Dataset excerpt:
****************

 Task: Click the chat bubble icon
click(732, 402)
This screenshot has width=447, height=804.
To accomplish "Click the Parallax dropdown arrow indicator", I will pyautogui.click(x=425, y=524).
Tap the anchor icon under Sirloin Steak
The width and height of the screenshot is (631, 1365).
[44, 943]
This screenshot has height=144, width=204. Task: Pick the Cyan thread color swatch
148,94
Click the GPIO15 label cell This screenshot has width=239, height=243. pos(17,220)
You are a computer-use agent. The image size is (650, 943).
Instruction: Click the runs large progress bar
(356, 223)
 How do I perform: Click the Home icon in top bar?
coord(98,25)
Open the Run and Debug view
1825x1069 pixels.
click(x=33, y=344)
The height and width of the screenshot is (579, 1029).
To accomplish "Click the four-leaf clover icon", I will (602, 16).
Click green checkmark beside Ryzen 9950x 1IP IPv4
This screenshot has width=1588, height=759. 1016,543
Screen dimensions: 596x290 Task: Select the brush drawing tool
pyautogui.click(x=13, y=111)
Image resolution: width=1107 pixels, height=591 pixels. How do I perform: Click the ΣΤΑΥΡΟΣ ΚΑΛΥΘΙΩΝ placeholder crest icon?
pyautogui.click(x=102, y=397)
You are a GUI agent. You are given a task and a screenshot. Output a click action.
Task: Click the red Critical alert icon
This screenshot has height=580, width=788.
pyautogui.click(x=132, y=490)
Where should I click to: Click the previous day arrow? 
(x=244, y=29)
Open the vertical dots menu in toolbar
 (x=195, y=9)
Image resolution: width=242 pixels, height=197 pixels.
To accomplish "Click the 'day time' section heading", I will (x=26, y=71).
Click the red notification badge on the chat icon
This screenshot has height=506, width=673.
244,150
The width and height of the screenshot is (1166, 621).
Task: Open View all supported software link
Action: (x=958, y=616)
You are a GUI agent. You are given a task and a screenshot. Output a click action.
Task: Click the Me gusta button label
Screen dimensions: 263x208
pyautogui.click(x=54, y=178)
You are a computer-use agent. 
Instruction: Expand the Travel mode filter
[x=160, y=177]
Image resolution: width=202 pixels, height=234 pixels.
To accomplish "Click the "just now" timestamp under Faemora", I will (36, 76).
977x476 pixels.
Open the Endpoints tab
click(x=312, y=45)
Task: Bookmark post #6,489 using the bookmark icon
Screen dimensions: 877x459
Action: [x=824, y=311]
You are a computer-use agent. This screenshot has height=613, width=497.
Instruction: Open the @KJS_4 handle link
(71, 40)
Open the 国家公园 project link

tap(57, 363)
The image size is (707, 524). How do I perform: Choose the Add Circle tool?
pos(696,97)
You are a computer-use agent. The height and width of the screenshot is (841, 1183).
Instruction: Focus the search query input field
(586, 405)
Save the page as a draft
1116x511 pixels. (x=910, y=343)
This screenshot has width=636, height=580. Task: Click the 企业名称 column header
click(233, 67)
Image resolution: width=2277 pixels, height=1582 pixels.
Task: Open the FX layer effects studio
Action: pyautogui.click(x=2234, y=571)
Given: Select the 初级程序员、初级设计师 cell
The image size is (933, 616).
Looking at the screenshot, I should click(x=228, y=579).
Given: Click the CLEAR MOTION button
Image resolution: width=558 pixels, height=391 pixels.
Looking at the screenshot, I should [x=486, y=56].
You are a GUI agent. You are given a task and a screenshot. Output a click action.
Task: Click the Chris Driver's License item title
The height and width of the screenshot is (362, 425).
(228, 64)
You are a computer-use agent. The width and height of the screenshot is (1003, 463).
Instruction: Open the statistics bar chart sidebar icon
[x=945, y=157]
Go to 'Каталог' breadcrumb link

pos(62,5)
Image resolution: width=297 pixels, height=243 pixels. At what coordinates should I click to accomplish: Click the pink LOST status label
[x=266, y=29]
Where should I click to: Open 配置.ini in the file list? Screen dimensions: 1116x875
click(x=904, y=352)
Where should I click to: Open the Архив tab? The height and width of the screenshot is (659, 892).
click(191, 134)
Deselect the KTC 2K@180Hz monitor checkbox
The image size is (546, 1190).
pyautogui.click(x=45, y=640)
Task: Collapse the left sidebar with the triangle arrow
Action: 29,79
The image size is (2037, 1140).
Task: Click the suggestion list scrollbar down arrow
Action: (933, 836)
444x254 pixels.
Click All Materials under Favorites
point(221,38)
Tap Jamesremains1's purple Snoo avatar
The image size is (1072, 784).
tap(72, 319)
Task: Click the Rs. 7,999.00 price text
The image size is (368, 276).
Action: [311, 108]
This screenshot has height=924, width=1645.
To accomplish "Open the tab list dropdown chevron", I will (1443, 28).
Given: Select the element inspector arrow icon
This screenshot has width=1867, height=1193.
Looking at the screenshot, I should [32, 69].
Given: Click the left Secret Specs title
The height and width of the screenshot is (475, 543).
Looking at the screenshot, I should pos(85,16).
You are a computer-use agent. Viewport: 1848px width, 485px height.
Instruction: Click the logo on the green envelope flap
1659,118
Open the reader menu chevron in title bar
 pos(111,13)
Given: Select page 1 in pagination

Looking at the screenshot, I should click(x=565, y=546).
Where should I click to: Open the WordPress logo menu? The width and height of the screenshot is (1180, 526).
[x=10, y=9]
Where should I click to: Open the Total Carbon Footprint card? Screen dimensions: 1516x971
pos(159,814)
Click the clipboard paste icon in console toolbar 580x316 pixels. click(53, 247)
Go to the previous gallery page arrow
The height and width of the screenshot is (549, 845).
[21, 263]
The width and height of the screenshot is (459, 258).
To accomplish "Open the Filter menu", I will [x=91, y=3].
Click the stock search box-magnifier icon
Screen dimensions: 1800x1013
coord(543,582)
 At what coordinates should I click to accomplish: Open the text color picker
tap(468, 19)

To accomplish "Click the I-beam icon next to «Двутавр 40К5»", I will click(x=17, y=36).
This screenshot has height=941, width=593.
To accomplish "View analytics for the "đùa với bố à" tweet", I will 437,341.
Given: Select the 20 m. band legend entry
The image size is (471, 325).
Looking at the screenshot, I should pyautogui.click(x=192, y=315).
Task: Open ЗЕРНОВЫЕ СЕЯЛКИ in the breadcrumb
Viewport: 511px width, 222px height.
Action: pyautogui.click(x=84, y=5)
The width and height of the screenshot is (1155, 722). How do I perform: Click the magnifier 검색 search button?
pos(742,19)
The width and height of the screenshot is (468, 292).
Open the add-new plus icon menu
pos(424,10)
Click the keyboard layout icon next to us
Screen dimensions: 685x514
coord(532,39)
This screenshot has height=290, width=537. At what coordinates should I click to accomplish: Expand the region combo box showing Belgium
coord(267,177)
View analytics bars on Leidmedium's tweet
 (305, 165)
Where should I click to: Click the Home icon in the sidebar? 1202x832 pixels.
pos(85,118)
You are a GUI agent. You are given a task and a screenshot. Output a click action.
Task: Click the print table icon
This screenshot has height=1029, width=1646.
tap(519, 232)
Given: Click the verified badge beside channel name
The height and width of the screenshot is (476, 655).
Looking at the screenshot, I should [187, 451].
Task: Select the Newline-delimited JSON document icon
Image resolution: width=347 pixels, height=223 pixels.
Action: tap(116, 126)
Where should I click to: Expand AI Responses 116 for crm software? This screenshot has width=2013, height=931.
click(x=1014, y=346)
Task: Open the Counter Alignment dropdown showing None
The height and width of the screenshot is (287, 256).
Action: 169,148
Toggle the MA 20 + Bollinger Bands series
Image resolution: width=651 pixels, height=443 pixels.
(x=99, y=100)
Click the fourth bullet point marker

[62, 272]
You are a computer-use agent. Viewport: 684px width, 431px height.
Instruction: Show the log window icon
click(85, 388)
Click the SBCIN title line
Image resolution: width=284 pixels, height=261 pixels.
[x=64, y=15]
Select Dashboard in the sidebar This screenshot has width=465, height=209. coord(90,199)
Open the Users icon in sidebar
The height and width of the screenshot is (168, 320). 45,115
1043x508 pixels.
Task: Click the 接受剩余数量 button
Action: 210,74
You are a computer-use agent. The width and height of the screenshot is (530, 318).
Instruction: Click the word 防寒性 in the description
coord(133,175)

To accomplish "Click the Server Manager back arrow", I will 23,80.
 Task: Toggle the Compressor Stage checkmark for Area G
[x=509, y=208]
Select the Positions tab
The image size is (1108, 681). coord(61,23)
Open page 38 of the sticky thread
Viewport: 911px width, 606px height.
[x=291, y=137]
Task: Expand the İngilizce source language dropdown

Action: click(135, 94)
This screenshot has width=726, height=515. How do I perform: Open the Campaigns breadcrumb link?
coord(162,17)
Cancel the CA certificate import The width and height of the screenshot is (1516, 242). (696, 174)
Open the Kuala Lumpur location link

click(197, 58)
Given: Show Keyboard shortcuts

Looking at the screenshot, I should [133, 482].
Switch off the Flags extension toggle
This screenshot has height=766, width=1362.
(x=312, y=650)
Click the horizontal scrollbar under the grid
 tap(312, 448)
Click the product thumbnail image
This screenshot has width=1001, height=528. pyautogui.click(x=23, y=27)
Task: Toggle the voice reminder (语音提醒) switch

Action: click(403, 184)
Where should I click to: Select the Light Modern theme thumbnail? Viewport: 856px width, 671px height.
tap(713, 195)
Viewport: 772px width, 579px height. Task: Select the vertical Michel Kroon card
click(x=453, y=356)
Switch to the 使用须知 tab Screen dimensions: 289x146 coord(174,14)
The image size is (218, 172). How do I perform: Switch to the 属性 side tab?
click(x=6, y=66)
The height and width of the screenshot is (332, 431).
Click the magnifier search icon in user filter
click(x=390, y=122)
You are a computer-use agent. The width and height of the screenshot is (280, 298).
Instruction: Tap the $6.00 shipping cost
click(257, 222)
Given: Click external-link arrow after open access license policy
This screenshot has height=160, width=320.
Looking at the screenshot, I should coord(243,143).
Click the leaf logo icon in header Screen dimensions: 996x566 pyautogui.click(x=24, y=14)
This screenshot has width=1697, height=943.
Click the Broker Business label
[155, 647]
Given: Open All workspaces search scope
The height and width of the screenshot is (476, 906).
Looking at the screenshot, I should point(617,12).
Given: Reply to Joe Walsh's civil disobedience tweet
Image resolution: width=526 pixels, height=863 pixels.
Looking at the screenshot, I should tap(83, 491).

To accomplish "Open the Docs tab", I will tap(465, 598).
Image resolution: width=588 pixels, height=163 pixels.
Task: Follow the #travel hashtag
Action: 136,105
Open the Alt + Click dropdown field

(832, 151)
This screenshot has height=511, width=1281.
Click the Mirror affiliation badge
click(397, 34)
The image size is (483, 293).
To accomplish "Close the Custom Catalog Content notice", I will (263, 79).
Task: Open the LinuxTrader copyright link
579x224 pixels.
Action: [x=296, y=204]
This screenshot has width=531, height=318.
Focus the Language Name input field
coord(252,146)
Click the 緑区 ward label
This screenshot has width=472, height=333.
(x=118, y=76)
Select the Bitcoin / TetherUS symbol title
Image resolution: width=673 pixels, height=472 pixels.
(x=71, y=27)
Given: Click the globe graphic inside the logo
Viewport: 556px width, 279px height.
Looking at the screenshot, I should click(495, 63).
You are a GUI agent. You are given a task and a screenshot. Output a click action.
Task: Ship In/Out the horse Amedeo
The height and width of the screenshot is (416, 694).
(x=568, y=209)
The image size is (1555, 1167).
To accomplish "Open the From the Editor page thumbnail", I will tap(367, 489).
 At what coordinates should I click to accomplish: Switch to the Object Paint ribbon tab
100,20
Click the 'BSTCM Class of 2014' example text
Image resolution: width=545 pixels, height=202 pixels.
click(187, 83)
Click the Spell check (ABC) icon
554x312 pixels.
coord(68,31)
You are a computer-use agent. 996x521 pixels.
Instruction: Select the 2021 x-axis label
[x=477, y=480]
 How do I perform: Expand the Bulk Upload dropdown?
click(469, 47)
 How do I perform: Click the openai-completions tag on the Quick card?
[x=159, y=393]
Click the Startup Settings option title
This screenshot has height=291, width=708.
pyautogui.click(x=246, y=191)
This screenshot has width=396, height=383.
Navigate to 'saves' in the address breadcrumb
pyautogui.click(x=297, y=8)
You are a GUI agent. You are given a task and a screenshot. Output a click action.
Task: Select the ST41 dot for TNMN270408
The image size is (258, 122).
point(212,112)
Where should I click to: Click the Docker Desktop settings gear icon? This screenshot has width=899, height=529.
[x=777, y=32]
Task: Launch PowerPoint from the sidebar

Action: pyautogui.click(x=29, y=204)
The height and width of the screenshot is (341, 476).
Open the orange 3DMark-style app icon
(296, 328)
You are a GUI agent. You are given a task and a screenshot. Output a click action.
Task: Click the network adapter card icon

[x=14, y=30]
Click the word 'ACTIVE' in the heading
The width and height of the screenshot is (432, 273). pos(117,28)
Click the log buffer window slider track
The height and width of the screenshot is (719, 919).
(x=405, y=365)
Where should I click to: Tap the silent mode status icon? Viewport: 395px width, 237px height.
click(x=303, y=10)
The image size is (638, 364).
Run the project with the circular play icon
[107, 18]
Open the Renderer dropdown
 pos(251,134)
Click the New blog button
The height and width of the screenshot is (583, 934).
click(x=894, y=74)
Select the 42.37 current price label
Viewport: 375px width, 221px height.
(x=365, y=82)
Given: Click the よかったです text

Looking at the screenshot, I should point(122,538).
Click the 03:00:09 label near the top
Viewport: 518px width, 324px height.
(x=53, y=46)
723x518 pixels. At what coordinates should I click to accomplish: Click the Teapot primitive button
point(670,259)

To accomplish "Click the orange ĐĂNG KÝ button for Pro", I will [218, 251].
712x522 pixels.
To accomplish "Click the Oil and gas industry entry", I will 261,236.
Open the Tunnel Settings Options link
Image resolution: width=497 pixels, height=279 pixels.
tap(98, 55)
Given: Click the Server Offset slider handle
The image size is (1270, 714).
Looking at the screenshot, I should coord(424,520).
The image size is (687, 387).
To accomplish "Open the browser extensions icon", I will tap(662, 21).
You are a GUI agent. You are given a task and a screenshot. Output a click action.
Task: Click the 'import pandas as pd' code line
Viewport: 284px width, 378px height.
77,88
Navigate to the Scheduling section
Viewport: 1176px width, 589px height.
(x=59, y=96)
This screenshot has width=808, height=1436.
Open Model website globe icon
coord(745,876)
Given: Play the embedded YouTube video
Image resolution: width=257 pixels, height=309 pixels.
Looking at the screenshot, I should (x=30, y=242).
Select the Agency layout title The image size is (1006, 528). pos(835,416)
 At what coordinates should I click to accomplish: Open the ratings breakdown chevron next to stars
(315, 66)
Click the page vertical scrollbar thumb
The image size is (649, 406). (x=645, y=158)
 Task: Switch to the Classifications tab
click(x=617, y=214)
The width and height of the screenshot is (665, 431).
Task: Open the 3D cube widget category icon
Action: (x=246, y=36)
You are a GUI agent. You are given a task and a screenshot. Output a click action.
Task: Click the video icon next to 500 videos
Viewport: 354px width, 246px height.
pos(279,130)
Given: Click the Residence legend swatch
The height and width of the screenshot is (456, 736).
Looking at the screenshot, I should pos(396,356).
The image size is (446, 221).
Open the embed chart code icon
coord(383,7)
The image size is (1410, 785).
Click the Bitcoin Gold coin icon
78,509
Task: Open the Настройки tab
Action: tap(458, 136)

****************

## Exercise details
State how many lines of the material above contain the string "chart". Give only the number.

## Task solution
2